◆ What to do ◆
When you reach the line that contains "Task: Expand the Stock submenu arrow" in the data below, copy it and every line after it exactly, adding nothing.

◆ Data supplied ◆
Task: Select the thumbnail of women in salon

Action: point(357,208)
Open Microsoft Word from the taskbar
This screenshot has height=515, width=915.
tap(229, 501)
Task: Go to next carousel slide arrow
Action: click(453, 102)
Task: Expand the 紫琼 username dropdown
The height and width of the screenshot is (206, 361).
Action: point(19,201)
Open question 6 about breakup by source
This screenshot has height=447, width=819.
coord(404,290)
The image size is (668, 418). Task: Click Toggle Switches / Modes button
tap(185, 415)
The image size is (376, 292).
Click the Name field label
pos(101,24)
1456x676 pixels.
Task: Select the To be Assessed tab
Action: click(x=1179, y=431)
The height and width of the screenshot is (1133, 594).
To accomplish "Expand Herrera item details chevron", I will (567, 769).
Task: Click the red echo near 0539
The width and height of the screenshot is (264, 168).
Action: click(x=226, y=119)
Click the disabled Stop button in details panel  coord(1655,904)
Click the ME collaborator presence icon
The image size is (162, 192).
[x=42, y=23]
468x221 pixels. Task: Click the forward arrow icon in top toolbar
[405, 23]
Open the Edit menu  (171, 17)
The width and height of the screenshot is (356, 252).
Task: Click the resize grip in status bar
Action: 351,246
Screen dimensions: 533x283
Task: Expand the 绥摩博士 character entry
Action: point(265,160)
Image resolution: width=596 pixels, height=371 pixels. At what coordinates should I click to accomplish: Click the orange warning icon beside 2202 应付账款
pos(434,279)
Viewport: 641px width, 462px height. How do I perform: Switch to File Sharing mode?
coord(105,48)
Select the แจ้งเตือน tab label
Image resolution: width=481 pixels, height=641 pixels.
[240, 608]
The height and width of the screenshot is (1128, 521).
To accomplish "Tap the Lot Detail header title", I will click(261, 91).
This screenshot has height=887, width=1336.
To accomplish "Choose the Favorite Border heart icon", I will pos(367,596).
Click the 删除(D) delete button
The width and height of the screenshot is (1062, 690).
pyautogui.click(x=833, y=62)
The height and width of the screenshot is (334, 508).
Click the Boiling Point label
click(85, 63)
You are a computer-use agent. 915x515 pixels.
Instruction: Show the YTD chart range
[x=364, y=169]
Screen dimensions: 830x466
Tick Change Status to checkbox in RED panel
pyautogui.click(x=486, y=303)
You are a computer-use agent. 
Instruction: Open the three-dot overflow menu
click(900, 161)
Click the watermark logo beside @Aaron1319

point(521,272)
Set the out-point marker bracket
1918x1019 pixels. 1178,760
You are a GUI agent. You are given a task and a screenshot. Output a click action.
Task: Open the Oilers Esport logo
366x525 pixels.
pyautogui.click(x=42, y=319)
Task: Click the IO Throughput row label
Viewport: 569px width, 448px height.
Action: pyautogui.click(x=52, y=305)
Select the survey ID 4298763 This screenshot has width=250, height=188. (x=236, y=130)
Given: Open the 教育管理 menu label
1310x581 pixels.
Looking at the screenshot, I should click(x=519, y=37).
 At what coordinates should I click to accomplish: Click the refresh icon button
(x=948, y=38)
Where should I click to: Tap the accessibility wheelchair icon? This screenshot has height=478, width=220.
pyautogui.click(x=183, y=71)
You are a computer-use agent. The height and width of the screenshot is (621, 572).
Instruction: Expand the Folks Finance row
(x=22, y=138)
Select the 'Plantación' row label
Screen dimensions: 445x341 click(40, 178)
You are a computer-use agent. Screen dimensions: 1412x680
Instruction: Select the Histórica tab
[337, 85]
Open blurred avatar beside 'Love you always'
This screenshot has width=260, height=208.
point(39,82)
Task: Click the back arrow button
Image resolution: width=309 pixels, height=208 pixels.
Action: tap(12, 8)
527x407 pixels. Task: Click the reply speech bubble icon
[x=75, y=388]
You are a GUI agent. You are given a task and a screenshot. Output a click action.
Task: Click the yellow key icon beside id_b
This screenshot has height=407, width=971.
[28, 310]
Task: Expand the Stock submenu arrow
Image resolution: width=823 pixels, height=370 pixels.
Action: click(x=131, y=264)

◆ Answer to this task ◆
Task: Expand the Stock submenu arrow
Image resolution: width=823 pixels, height=370 pixels.
Action: click(x=131, y=264)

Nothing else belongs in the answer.